Thursday, December 23, 2010

"full"

alrighty, its officially been four days since i've felt like total ass...thanks, brain chemistry. im glad you decided to realign in my favor this time. i keep forgetting to like, update things when im happy. i think that's a general thing with technology though; when you're enjoying life you arent thinking about getting on facebook...and everyone knows blogging isnt high on my list of things to do unless im bored(√) or having a breakdown/venting/whining/being charming...anyway.

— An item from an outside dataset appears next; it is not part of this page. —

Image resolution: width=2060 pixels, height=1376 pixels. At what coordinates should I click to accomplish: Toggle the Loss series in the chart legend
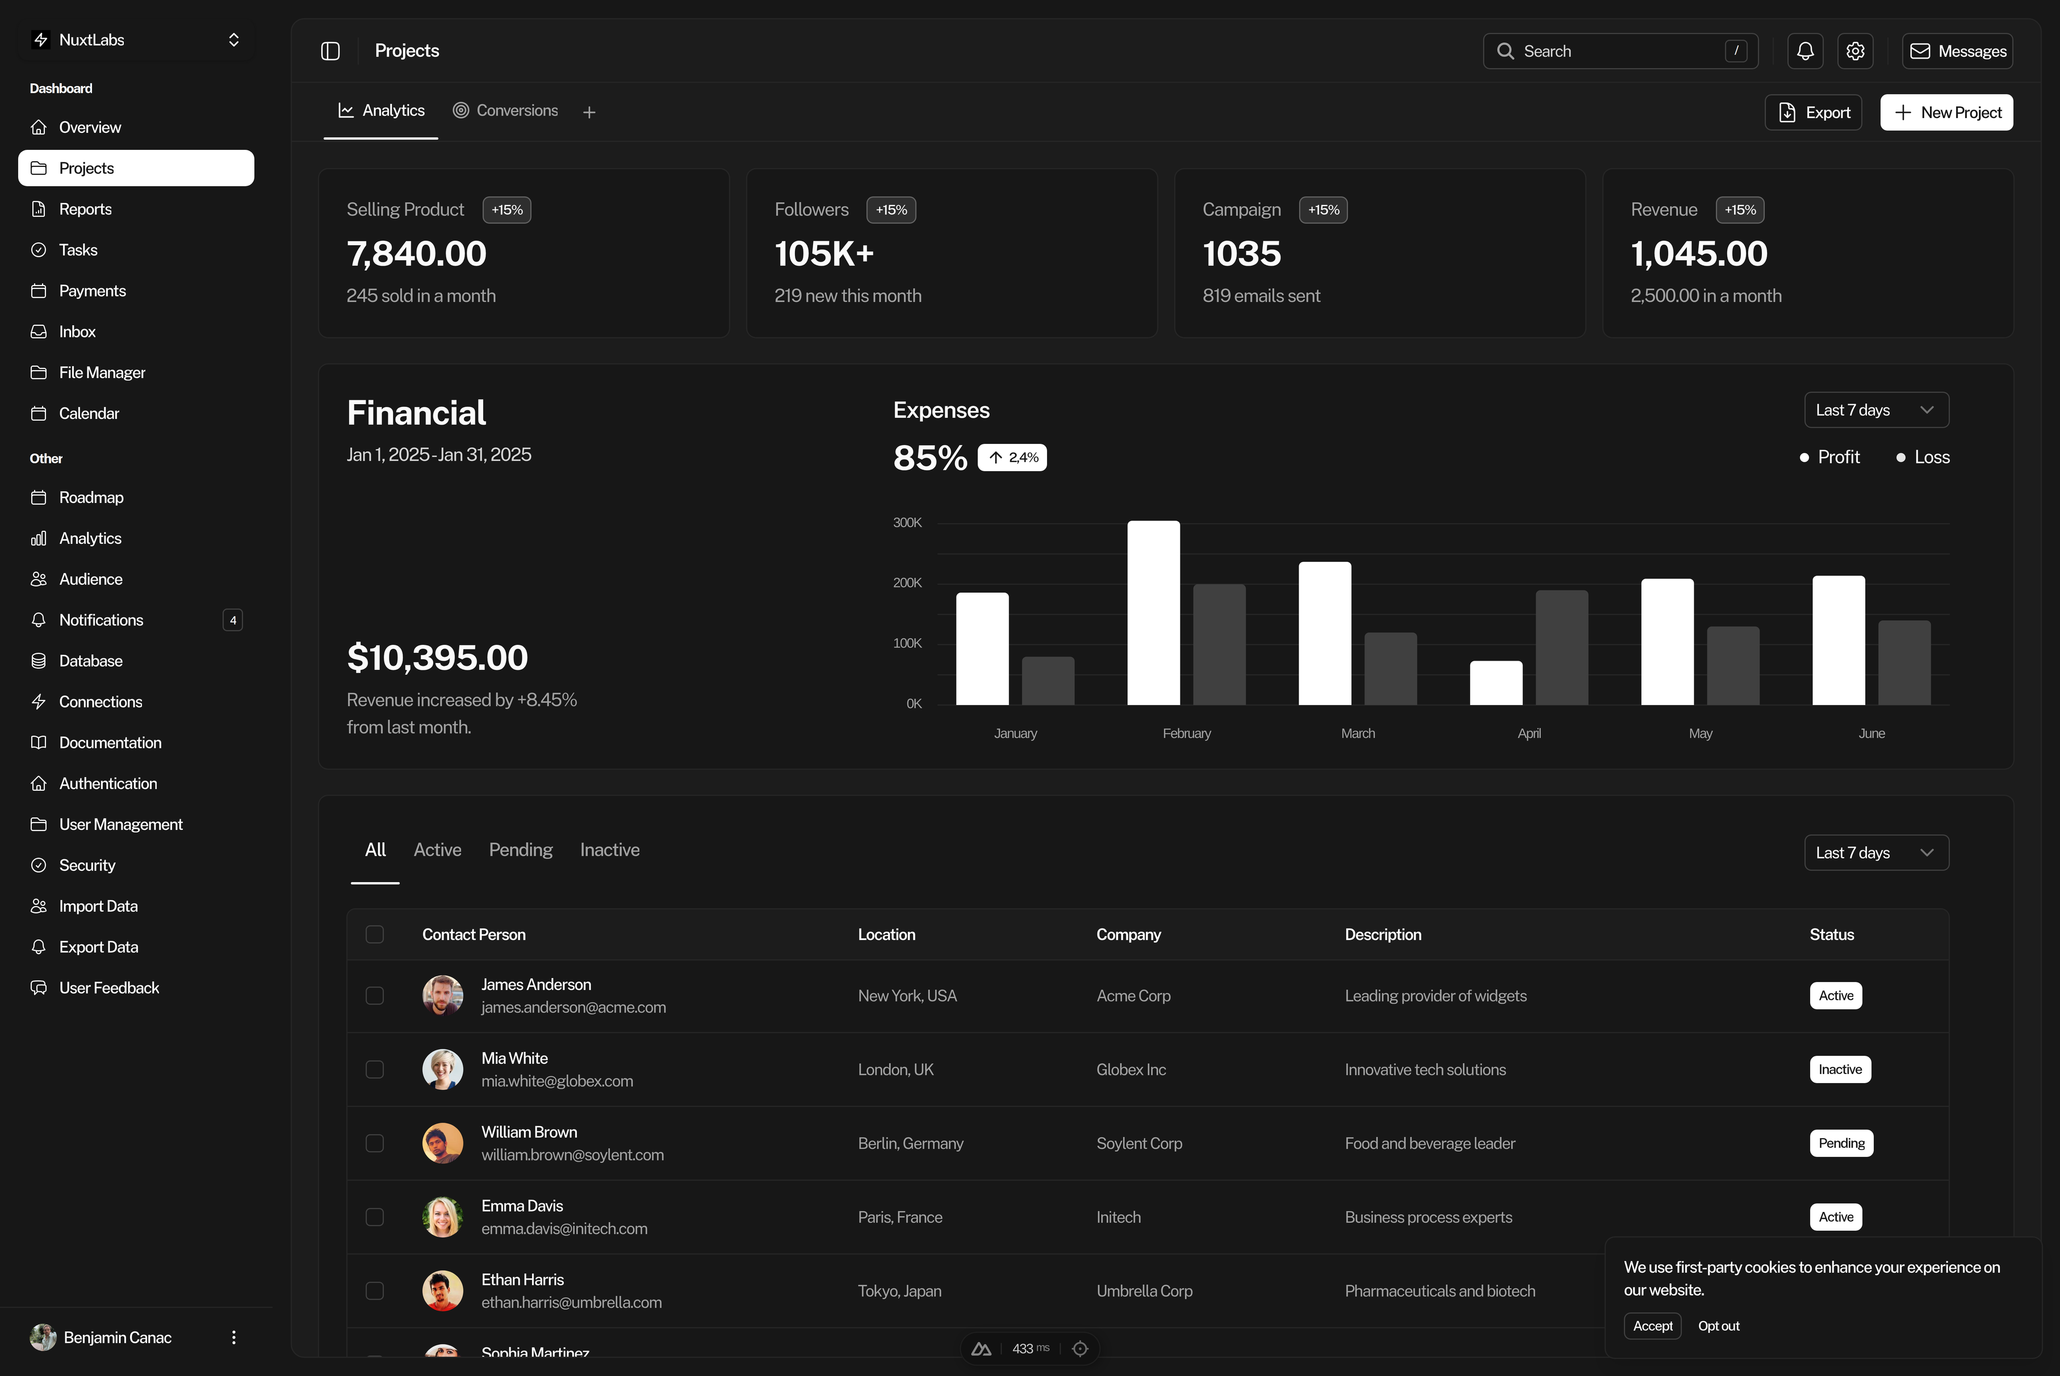pyautogui.click(x=1922, y=456)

sorry if you were concerned.
although considering this is a public blog, and theres a link in my fb info, and i knoooooow some of you guys reading this actually like, know me (as in see me/talk to me on a regular basis)...if you were all that worried you shouldve asked me. it isnt creepy, it lets me know a) somebody's actually reading this shit, and b) you like, actually care about me. i mean, im not an idiot, im well aware what "public" vs "private" means (not to mention its on my fucking facebook). so yeah, i think some of the reason why i started this anyway was to openly vent without feeling like i was putting people out. everyone (including myself) has short attention spans, and im really insecure about my inability to control my brain-to-mouth spillage so...i dunno. im always trying to err on the side of shutting the fuck up publicly. plus, its heavy a lot of the time, and who the hell wants to hear some little chick bitch about feeling fat or being insecure?
it isnt even the real issue. seriously. for me (and a lot of people with eating disorders) "feeling fat"=
feeling insecure about "real" shit. it isnt the same as when you eat a pint of ice cream when you're hungover and you get full and go "ughhhhh i fell so faaaaat now." <--thats just equating feeling full with fat and while i (and too many people,actually) totally do that, that isn't really our general pathology.
now,i can really only speak for myself here, as i try not to assume all ed people follow the same logic (but as with most people with addictions the commonalities in our thinking is eerily similar) but when im "feeling fat" that usually means im emotionally unhappy and frustrated with, well, anything i think is beyond my control- school/life/friends/lovers etc.- so i focus on my external.
why? because if i focused on my internal self i wouldnt have a fucking eating disorder.
luckily, this aint my first rodeo. ive had an ed to varied levels of obviousness since i was...well. shit. i guess i was always overly aware of my body in relation to other peoples (by always, i mean always, i have vivid memories of thinking my thighs were too big when i was like, 9) but i didnt start altering my eating habits until i was 15ish. so its been over a decade. which is really sad. buuuut it means ive had a lot of time to think, and work, on the what/why/how of everything and honestly i know my triggers.
whether i honor them or not is entirely variable. but i make the choice now, and when im rested and being relatively productive i can usually make choices that err on the side of not destroying my body.